So it has started up a community project called Parallella that seeks to get users to pay for development directly through crowdfunding via Kickstarter.

"We're going to build a community around parallel computing," Andreas Olofsson, CEO and co-founder of Adapteva, tells El Reg. "It will be kind of like the Raspberry Pi, but with real performance."

He is quick to add that he has nothing against Raspberry Pi, but rather that a hybrid architecture, marrying ARM processors and Epiphany massively parallel RISC coprocessors, is the way to go.

A community of enthusiasts monkeying around with hardware might be able to sustain the development of current and future Epiphany chips if the Kickstarter plan pans out. The initial target price to get a board is $99 compared to the $35 for a Raspberry Pi board, which is a little high but not unreasonably so.

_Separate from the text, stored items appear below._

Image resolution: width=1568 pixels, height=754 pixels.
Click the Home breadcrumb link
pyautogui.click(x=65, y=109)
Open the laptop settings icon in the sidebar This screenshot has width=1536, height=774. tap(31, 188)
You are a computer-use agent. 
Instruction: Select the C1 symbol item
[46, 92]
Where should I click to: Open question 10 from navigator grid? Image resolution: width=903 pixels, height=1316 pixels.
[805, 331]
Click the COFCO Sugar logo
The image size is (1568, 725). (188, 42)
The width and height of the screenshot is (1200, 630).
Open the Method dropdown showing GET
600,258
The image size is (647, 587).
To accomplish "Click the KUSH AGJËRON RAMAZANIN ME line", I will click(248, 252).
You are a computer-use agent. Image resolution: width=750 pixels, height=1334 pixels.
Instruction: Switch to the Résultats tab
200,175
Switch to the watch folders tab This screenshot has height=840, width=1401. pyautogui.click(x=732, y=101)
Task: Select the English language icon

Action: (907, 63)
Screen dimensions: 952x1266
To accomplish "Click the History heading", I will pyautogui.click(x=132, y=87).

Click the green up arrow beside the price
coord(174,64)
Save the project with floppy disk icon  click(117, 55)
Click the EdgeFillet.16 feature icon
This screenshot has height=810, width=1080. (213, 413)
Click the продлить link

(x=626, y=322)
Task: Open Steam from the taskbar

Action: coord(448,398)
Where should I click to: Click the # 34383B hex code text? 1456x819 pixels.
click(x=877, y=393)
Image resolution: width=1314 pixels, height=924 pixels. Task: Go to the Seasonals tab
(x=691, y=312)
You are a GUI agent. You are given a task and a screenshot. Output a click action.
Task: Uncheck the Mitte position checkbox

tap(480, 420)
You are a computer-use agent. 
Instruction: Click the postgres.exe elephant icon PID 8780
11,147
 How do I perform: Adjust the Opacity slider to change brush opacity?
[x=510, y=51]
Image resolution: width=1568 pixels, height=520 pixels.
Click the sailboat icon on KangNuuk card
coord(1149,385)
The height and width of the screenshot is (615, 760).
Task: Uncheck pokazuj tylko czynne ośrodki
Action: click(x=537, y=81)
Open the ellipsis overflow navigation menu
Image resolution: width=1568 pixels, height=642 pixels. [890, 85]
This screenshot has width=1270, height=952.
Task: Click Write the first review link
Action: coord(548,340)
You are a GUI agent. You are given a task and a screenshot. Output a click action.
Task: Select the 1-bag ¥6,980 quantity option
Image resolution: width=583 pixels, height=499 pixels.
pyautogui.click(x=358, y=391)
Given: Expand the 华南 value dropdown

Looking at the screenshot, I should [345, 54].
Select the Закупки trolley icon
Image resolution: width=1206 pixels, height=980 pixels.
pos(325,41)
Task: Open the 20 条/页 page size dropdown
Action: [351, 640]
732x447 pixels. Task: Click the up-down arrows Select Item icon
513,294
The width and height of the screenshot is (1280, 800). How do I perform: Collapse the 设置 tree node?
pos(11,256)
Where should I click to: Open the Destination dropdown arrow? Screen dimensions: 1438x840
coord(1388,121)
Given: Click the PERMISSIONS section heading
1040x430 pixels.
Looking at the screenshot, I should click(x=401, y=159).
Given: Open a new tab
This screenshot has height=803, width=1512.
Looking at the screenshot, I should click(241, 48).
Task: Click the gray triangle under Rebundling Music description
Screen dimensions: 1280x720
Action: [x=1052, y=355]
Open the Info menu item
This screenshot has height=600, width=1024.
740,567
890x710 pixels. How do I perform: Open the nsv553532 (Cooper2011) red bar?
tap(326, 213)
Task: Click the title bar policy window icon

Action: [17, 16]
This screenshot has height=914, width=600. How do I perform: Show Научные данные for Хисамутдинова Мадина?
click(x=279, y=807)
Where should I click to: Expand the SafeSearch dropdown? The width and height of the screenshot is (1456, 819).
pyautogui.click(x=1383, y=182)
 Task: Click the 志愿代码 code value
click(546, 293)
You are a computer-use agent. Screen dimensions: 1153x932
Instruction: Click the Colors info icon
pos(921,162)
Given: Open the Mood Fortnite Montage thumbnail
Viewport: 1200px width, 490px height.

Vibrant communities sprang up around Beagle boards and Arduino kits, too, so there is some precedence for this. Perhaps more significantly, the Parallella community approach is as reasonable and sensible as begging for money from venture capitalists and trying to go up against Intel with its Xeon and Xeon Phi coprocessors or AMD with its FirePro GPU coprocessors or Nvidia with its Tesla GPU coprocessors. And it is less demeaning, too. Provided it actually raises the necessary funds.

Risc-y business

Adapteva was founded in February 2008, and as Olofsson, which designed digital signal processors at Analog Devices for a decade, jokingly explained to El Reg, "I got the RISC memo from 1980 and I paid attention."

The idea with RISC was to have chips with relatively simple instructions and to do complex things by combining operations in quick succession; the theory was that a simple RISC chip could get more work done than a CISC processor, and there are not enough pixels in the world to settle that argument in this story.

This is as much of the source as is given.